---------- Records for the exercise

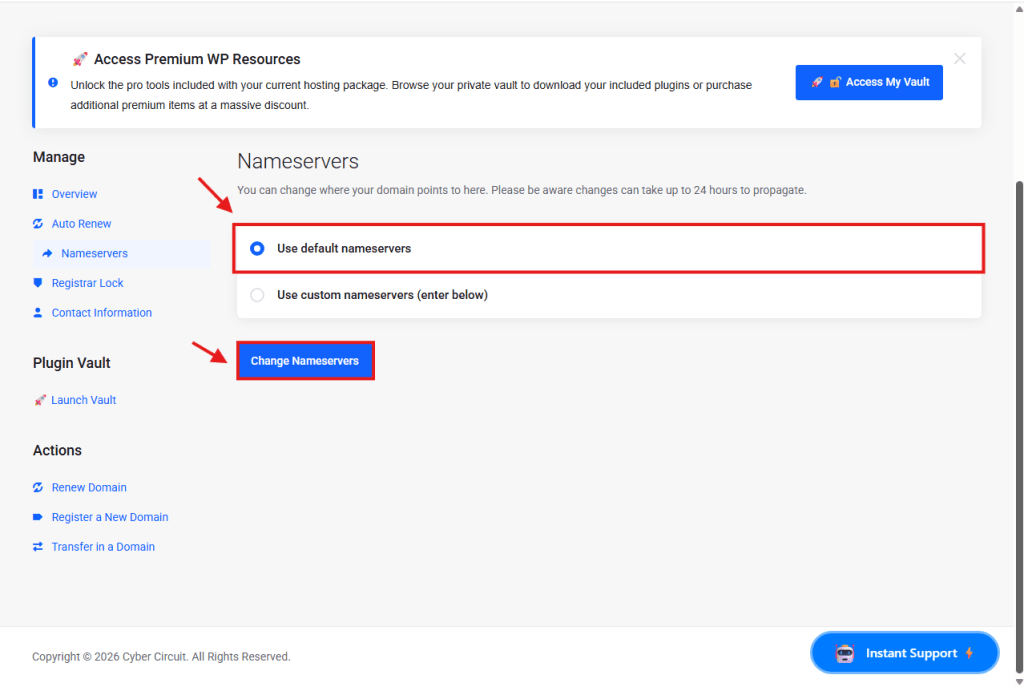Dismiss the Premium WP Resources banner
The width and height of the screenshot is (1024, 687).
960,59
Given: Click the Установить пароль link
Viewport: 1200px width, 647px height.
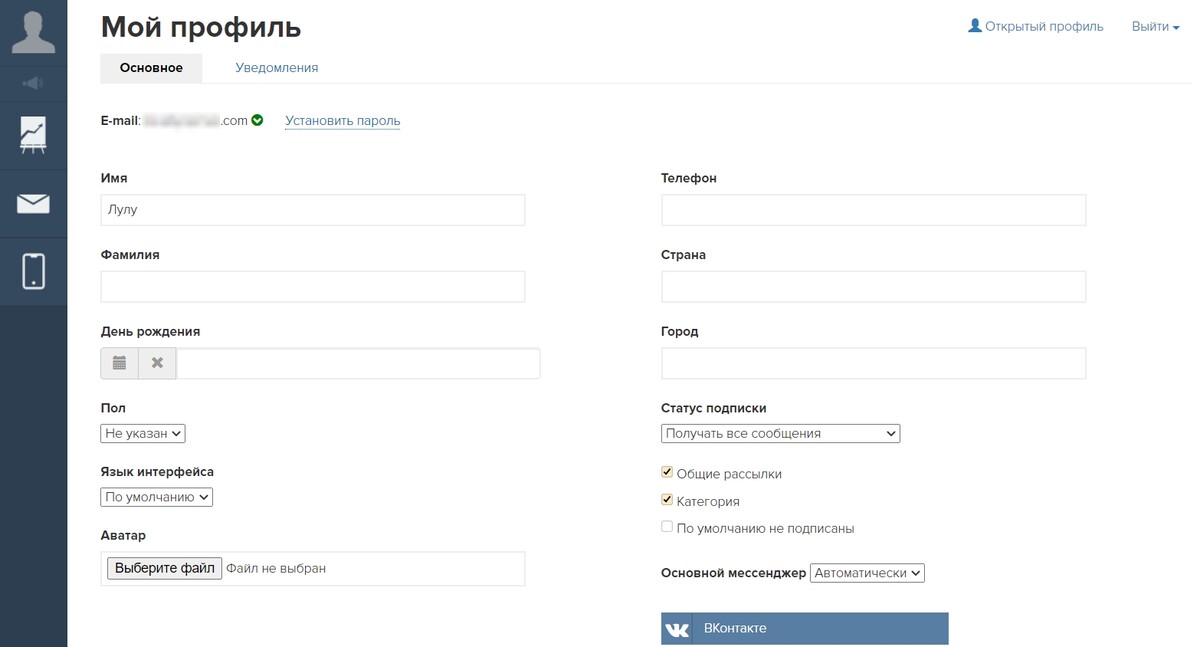Looking at the screenshot, I should (x=342, y=121).
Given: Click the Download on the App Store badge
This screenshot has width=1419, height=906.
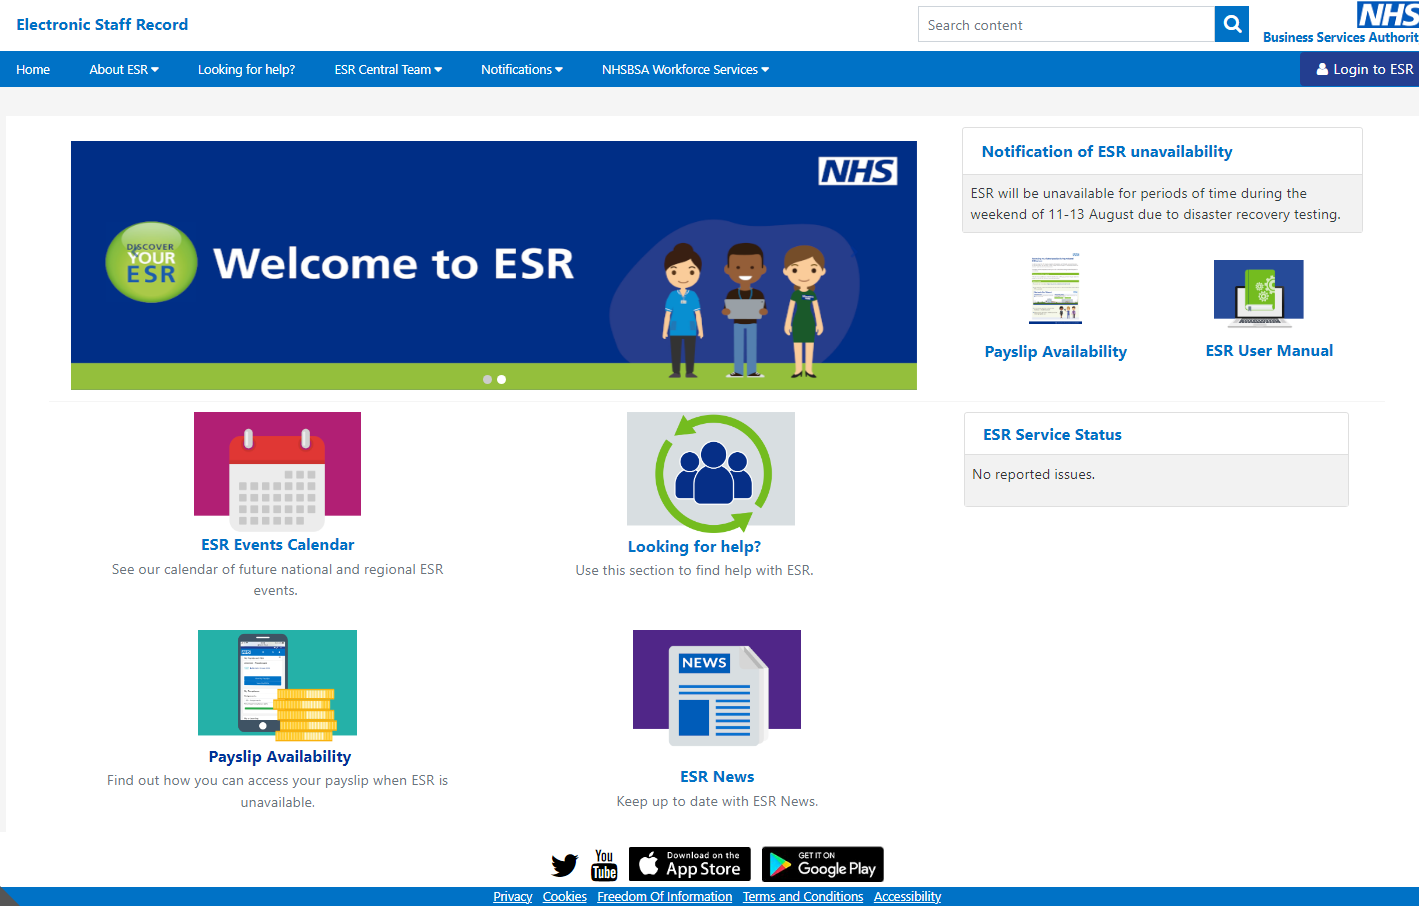Looking at the screenshot, I should tap(689, 864).
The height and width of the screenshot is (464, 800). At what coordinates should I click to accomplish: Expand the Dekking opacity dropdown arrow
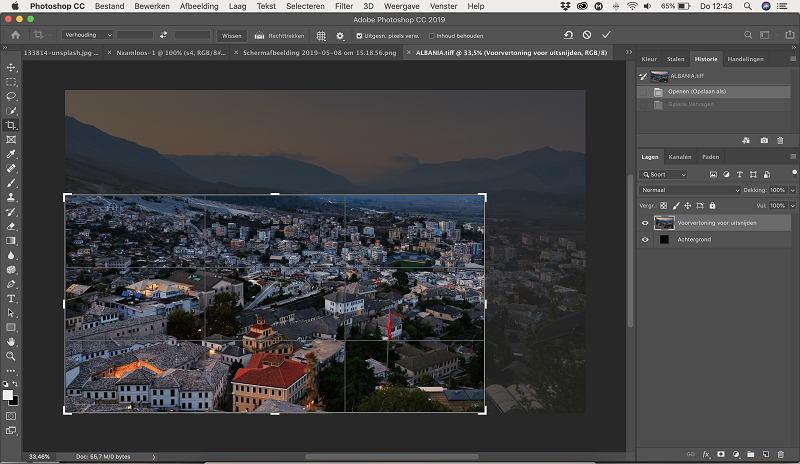pyautogui.click(x=792, y=190)
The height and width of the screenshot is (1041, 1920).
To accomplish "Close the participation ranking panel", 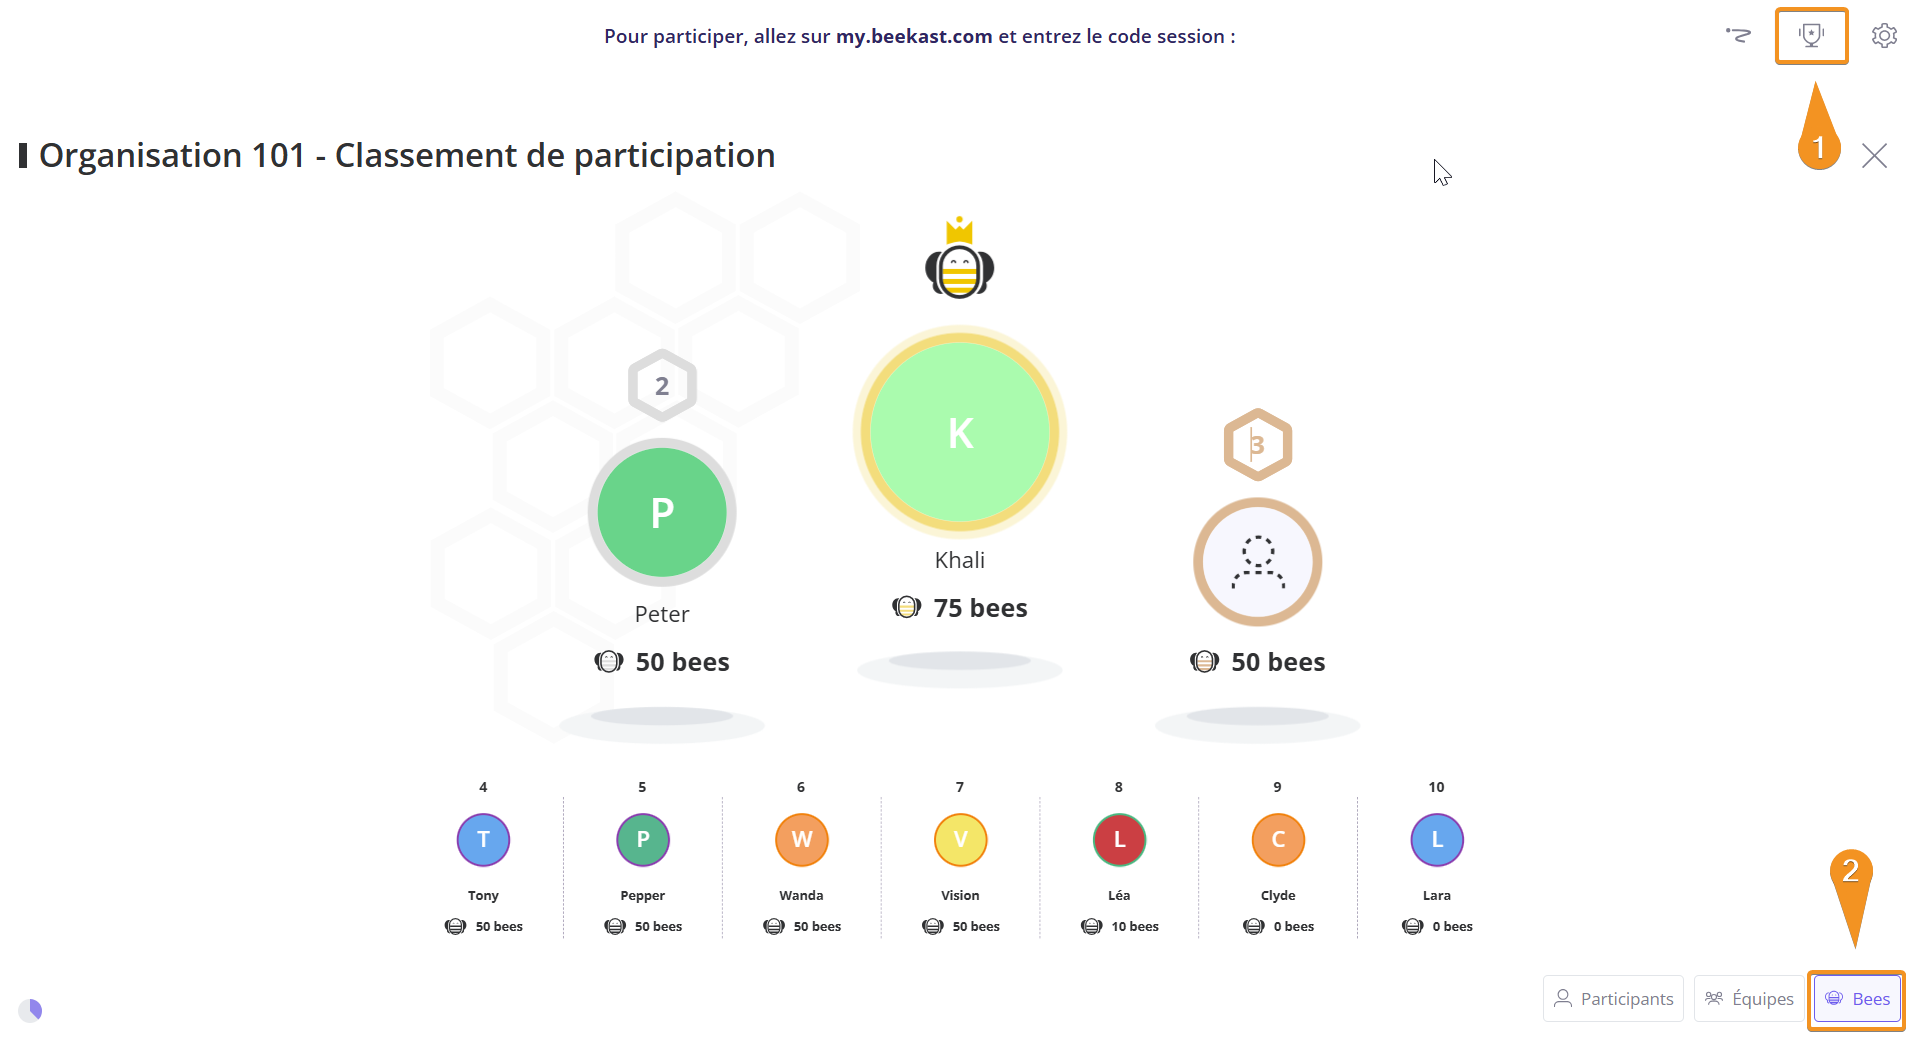I will point(1874,156).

--------------------

### Task description:
Count the lines above in which the string "Given" occurs, and write the number with no other text.

### Solution:
2